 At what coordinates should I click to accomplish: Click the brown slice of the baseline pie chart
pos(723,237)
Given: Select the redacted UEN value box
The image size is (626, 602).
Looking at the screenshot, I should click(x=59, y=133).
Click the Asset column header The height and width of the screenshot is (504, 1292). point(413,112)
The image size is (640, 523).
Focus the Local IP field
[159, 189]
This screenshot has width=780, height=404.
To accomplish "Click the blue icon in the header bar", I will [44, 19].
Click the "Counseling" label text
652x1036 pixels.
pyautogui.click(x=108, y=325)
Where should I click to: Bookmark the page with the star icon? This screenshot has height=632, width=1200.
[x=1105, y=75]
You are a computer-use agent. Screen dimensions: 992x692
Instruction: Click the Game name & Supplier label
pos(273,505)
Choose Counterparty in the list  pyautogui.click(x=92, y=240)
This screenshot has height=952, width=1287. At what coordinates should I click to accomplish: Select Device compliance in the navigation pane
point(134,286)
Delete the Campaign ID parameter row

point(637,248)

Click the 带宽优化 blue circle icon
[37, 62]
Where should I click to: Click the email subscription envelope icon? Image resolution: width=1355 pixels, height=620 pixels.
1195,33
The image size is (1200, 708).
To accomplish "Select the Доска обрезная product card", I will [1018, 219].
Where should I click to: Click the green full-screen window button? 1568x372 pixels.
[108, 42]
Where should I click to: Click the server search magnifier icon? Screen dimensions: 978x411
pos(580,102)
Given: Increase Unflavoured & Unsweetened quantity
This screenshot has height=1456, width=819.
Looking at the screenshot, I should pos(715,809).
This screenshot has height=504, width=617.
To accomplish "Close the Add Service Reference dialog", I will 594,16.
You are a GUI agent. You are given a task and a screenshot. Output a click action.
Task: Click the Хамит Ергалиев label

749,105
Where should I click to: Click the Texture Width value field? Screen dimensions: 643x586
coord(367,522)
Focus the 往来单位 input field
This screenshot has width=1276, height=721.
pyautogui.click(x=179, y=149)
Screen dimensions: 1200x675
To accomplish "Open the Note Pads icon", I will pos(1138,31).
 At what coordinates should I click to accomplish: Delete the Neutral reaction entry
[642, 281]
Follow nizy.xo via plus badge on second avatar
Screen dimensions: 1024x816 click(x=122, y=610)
----------
» Work task
Only lines containing "agent" belong in the answer; copy every such line from the records.

» Exercise solution
You are a computer-use agent. Screen dimensions: 992x692
You are a GUI agent. You are given a task and a screenshot. Output a click action.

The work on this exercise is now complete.